▶ AIM: Starting at the line that contains "The width and" and ending after the one that contains "Where should I", rewrite those lines as a Markdown table with the columns No. and Text, numbering each row and omitting blank lines. Leave the pictures out.

▶ DATA TO USE:
- - -

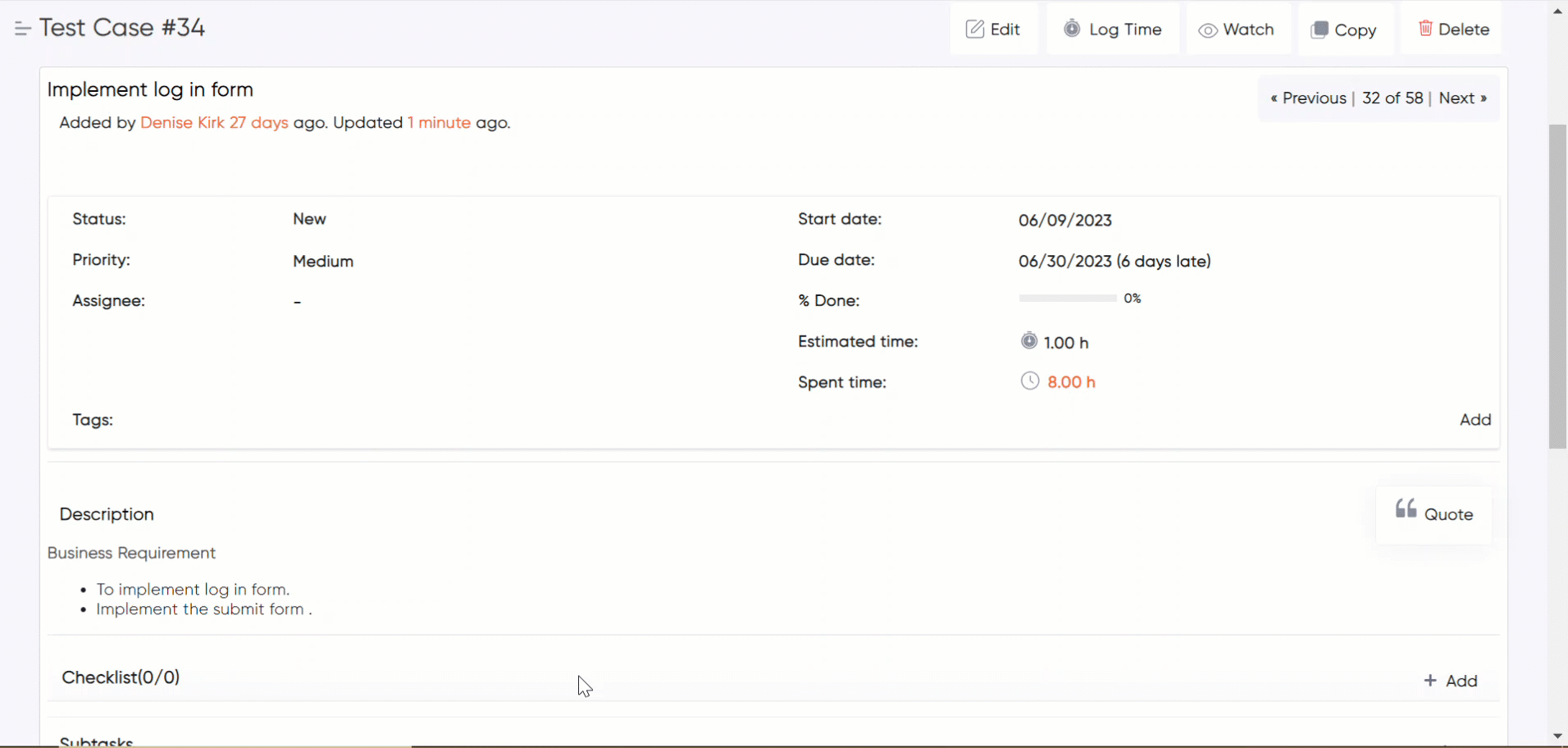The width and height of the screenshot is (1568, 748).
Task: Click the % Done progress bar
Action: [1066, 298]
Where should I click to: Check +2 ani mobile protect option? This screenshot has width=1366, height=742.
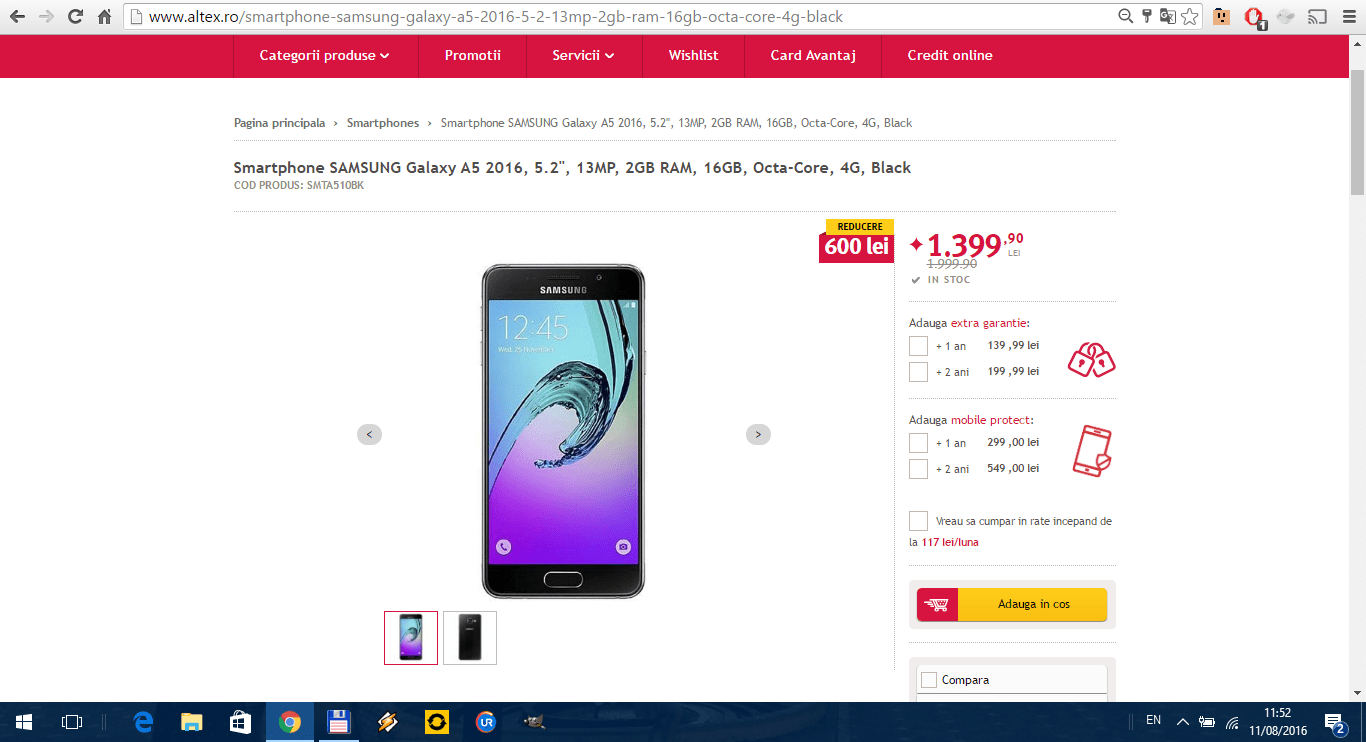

- - -

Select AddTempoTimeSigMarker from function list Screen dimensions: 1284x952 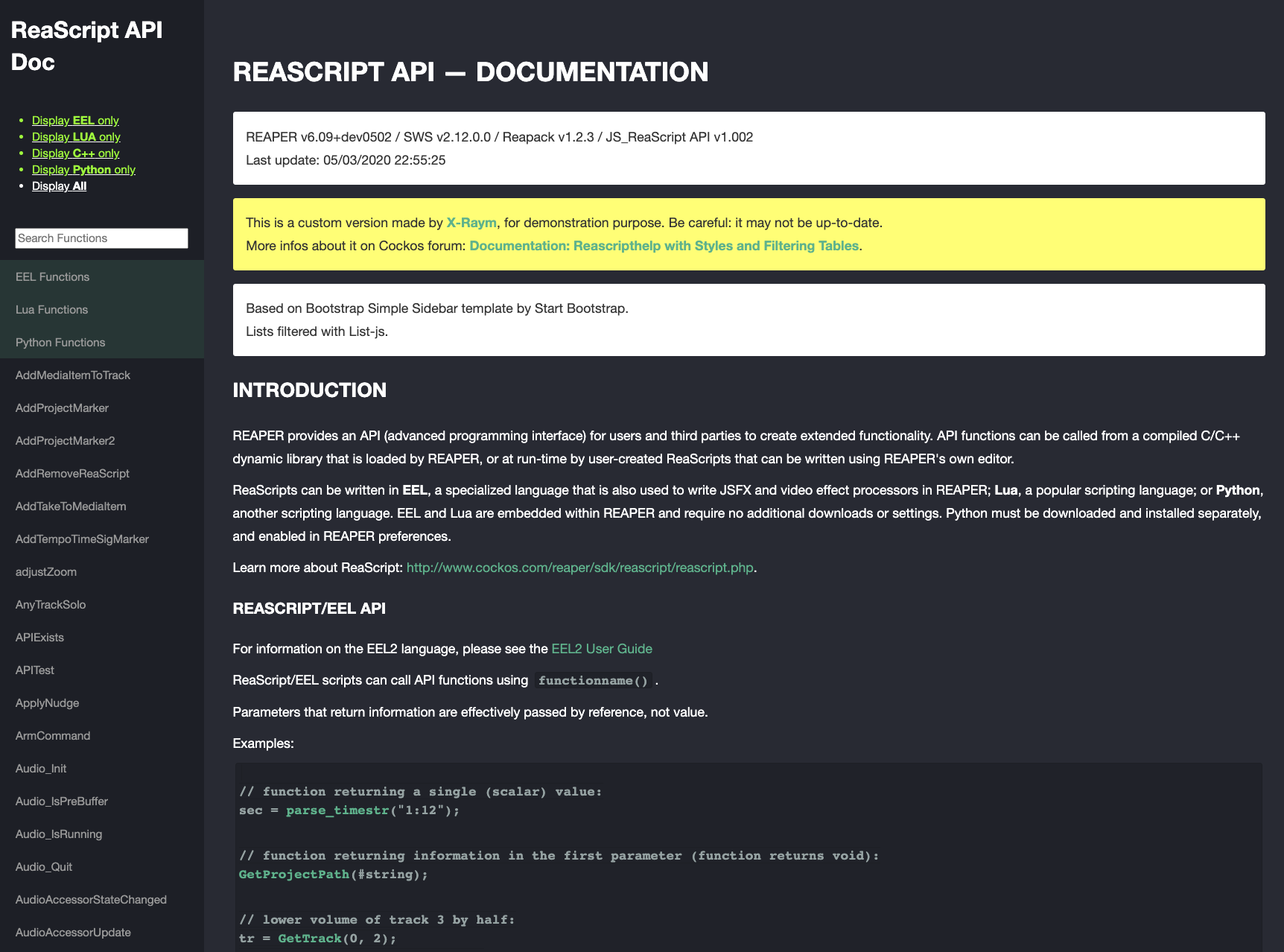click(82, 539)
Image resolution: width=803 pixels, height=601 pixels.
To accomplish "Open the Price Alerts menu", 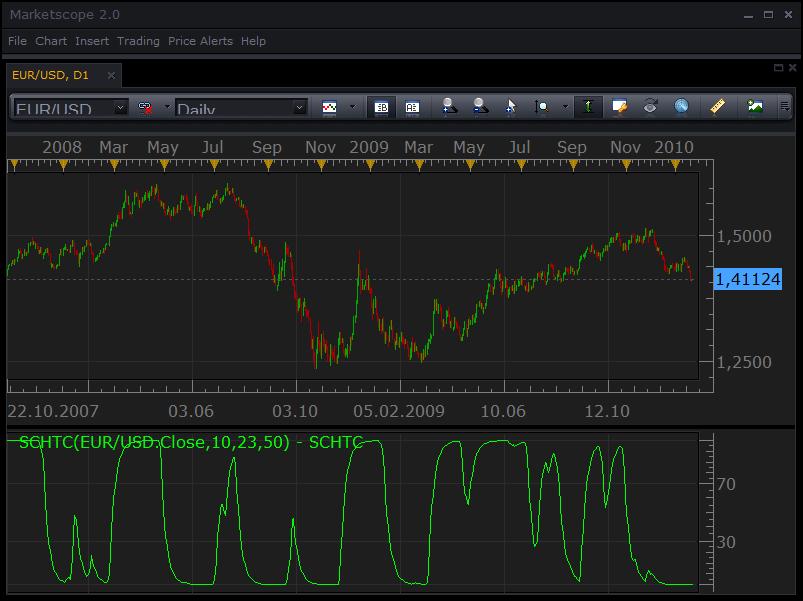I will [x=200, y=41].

- - -

▶ ANSWER BELOW:
| No. | Text |
|---|---|
| 1 | The width and height of the screenshot is (1568, 748). |
| 2 | Task: Click the % Done progress bar |
| 3 | Action: [1066, 298] |
| 4 | Where should I click to: Check +2 ani mobile protect option? This screenshot has width=1366, height=742. |